COMPITI DA SVOLGERE:
**1.** Traduci in inglese questa frase del testo: «Questo era lo schieramento austriaco prima dell'intervento tedesco.»
**2.** Riassumi il testo in due frasi.

TESTO:

Dall'altra parte, il comando supremo austriaco era nel settembre del 1917 tenuto dal generale Arz Von Straussenburg, il quale aveva diviso le forze dislocate sulla frontiera con l'Italia in due Gruppi: il gruppo detto "Tirolo", comandato dal Feldmaresciallo Franz Conrad von Hötzendorf (uomo di ferro, ideatore della spedizione punitiva contro l'Italia del 1916 e nemico implacabile della "fedifraga Italia che avava osato tradire e sfidare l'impero") e costituito dalla 10a e dalla 11a armata austro-ungariche, il quale teneva il saliente trentino, e il gruppo detto "Belluno", comandato dal feldmaresciallo Svetozar Boroevic von Bojna (dimostratosi comandante abile ed esperto nel rintuzzare costantemente gli undici attacchi italiani, condotti con sempre più superiorità in numeri e mezzi) e costituito dalla 5a. e dalla 6a. armata austro-ungariche, il quale era schierato sul fronte dell'Isonzo (e per questo veniva chiamato anche "Isonzo Armee").
Questo era lo schieramento austriaco prima dell'intervento tedesco.
Al termine dell'offensiva italiana sulla Bainsizza (Undicesima Battaglia dell'Isonzo) i rapporti di forza sul fronte isontino erano i seguenti: ai 600 battaglioni e ai 5.200 pezzi d'artiglieria della Seconda e Terza armata italiane Boroevic (5a. e 6a. armata austroungariche) poteva contrapporre soltanto 250 battaglioni e 2200 pezzi d'artiglieria. Anche considerando che il battaglione austriaco era per tradizionale composizione generalmente più numeroso di quello italiano, si tratta comunque di un rapporto non superiore all'uno contro due. Considerata la delicata condizione sopra descritta (accennata nel capitolo precedente e meglio descritta più avanti) di trovarsi sull'estremo orientale dell'ultimo baluardo naturale di difesa esistente fra sé e il cuore dell'Impero si può capire quanto bisogno avesse il comando austriaco dell'aiuto tedesco.
Prima di esaminare nel dettaglio come questo venne fornito (prossima puntata), è opportuno un riepilogo dei fatti principali avvenuti sul fronte italiano dallo scoppio della guerra all'ottobre del 1917
AVVENIMENTI SALIENTI SUL FRONTE ITALIANO PRIMA DELL'OTTOBRE 1917.
Dopo il "primo balzo" del maggio 1915, volto a stabilire le basi di partenza per future offensive nell'attesa che l'esercito si mobilitasse per intero, i servizi fossero istituiti, i cannoni costruiti e le munizioni consegnate, gli avvenimenti principali furono essenzialmente due.

DATI FORNITI:
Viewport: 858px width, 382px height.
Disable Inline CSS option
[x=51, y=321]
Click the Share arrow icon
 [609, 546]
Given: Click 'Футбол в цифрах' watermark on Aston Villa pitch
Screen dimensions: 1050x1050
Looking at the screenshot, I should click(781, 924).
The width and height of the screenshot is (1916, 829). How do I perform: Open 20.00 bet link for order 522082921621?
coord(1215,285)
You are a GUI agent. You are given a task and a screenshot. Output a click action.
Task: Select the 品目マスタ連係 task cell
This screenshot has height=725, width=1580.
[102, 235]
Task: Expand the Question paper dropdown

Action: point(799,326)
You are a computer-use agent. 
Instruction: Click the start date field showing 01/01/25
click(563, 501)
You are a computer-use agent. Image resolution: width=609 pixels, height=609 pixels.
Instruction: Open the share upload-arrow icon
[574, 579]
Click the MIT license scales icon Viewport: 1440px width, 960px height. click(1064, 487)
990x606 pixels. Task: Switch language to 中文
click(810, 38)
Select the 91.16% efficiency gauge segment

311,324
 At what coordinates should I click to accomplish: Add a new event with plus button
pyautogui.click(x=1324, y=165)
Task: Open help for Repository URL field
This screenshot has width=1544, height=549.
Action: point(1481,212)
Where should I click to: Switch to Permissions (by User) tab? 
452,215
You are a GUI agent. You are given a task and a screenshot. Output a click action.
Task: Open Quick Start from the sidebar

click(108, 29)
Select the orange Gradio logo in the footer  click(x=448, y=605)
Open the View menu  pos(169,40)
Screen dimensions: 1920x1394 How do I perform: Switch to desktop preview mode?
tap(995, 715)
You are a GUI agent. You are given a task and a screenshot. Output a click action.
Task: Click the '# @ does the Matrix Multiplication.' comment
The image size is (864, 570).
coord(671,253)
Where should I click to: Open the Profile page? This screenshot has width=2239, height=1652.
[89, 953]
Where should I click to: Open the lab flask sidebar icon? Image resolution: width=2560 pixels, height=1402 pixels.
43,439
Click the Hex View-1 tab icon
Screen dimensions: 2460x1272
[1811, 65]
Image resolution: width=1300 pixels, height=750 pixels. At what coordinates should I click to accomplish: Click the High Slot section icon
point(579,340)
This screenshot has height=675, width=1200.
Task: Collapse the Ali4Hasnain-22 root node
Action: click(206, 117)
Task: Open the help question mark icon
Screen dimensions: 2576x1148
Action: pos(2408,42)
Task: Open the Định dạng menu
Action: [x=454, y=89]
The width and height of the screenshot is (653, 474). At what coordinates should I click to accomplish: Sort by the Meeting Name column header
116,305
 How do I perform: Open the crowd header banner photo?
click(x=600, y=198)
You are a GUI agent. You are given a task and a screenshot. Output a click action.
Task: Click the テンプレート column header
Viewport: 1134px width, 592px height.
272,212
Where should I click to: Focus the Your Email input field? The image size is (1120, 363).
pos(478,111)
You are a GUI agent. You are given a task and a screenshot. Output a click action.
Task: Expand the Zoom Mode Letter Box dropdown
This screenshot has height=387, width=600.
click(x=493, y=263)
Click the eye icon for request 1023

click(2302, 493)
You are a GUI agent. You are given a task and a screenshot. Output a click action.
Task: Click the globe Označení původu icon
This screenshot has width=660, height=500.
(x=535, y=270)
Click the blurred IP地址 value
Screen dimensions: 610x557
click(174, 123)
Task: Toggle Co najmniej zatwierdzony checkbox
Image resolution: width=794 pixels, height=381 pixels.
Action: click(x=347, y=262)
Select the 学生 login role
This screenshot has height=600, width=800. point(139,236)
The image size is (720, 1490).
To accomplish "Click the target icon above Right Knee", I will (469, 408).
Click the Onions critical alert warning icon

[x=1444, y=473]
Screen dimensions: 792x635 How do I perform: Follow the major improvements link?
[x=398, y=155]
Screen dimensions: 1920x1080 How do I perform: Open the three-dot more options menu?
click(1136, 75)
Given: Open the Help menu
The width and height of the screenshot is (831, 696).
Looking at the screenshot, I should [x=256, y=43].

SOLUZIONI:
**1.** This was the Austrian deployment before the German intervention.

**2.** Nel settembre 1917 il comando supremo austriaco, tenuto dal generale Arz von Straussenburg, aveva diviso le forze sulla frontiera italiana nel gruppo "Tirolo" di Conrad von Hötzendorf, che teneva il saliente trentino, e nel gruppo "Belluno" di Boroevic, schierato sull'Isonzo. Dopo l'offensiva italiana sulla Bainsizza, Boroevic poteva opporre soltanto 250 battaglioni e 2200 pezzi d'artiglieria ai 600 battaglioni e 5.200 pezzi italiani, e per questo il comando austriaco aveva grande bisogno dell'aiuto tedesco.